Alex Høgh Andersen, Vikings

Jonathan Hession/History

Hearing this was a weightless moment for me... he understood. And more importantly, he translated that on-screen. This disease colors the character, but Andersen's performance does not let it define him. It is that subtle stroke of brilliance that speaks to the authenticity behind Ivar. To some he is a ruthless villain, to others he is a fragile boy.

His point is not to make you forget about his disability, it's to have you fear him in spite of it. The performance is filled with vulnerabilities and gems of nuance that only someone like Andersen could pull off. His strength is unparalleled, but there's this soul behind his eyes that exudes only two sentiments: "I'm going to protect you with my life," or "I will kill you where you stand." He makes Ivar the Boneless fascinating -- not because the character is so inherently evil, but because we understand why he is that way. He's two sides of a silver coin leaving heads or tails to chance per episode.

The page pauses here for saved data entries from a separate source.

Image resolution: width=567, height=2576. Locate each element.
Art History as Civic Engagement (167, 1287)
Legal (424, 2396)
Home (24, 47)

Andersen's performance will sit on your skin like a film, uncomfortable to the point where you wish to wash it off, but also so unique that you curiously continue craving the texture. It's indelible. Unpredictability proves to be his greatest weapon as he draws us in with a voice that seems like it might belong to a friend. It's light and gentle, yet also unnerving. We're so used to Vikings being portrayed as chest-voiced brutes, so to see the fiercest of them all speak as though he was whispering to a child is deeply disturbing. It leads the character to possess a wicked grace, a treacherous elegance. Andersen chooses his moments. It'd be easy to yell and scream and throw axes in every scene, but that's not the way Ivar is portrayed. If he is barbaric, it's deliberate.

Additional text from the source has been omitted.